# San Diego Metro Pigeon Club



## george simon (Feb 28, 2006)

*The San Diego will be having a meeting and show the first saturday in FEBRUARY (5 FEB.) If you can make it you are welome to stop by and visit with us. You may like to take a look at our web site, www.sdmpc.org Meeting location LINDA VISTA RECREATION CENTER,7064 Levant st.,San Diego,Ca.,92113. Time 12 noon* GEORGE


----------



## Pip Logan (Oct 6, 2009)

I think I may come out to that. About how long does the meet ussualy last?


----------



## JT (Mar 25, 2009)

Greetings George. Is it only a meeting or are you guys showing something?!

Thanks,

Joe


----------



## george simon (Feb 28, 2006)

Pip Logan said:


> I think I may come out to that.

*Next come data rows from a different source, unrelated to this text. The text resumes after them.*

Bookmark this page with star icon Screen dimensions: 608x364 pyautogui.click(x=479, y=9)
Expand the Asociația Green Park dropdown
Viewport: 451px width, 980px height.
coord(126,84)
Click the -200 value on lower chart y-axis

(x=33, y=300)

About how long does the meet ussualy last?


*Hi PIP, We will be there up to 4 oclock but we have people comming in and out as they wish. There will be a lot of Fan tails in the show,there will be other birds shown I bring some of my owls and some of the show racers and homers * GEORGE


----------



## Pip Logan (Oct 6, 2009)

Is there a cost to get in? Will someone be there to talk to about becoming a member?


----------



## george simon (Feb 28, 2006)

smoqa said:


> Greetings George. Is it only a meeting or are you guys showing something?!
> 
> Thanks,
> 
> Joe


*Hi Joe short meeting and then a show.The local fan tail people (SOUTHERN CAL.) will be showing birds and other members will be showing other breeds.* GEORGE


----------



## george simon (Feb 28, 2006)

Pip Logan said:


> Is there a cost to get in? Will someone be there to talk to about becoming a member?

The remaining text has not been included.